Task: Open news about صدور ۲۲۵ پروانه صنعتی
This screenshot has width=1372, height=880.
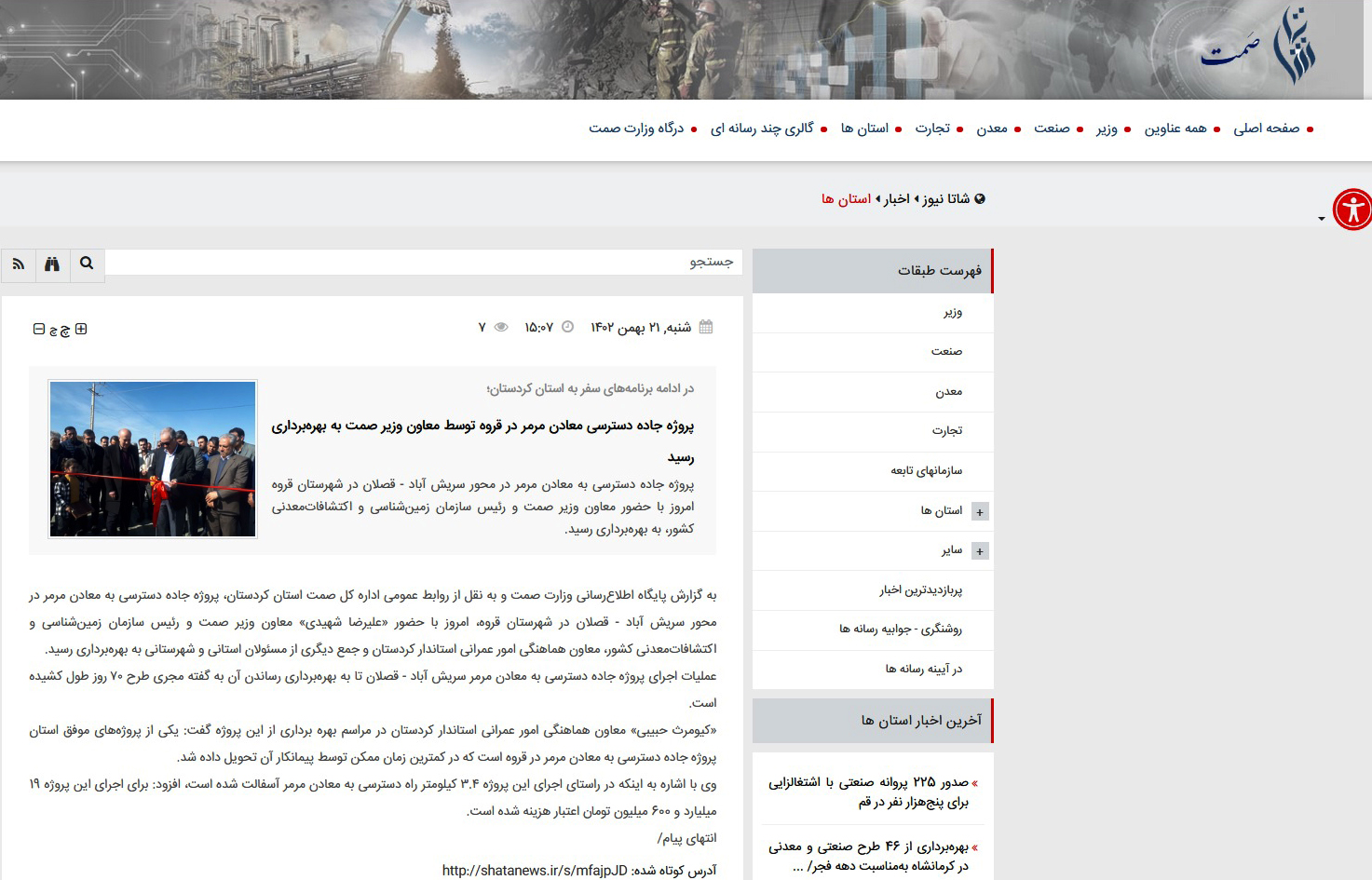Action: 868,792
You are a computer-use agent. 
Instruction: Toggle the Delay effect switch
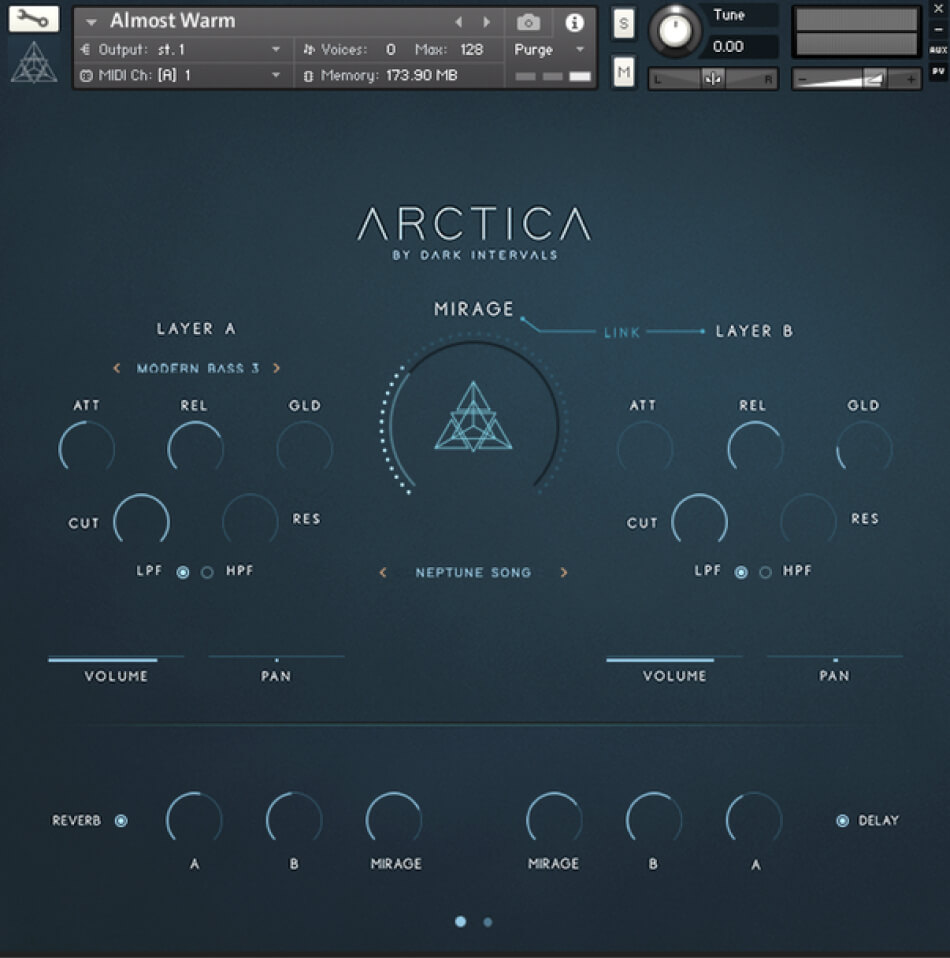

◆ Task details
No pictures belong in the answer; copy all other parts of the listing exactly.

◆ Answer section
Task: Open news about صدور ۲۲۵ پروانه صنعتی
This screenshot has width=1372, height=880.
Action: 868,792
You are a computer-use agent. 
Instruction: Toggle the Delay effect switch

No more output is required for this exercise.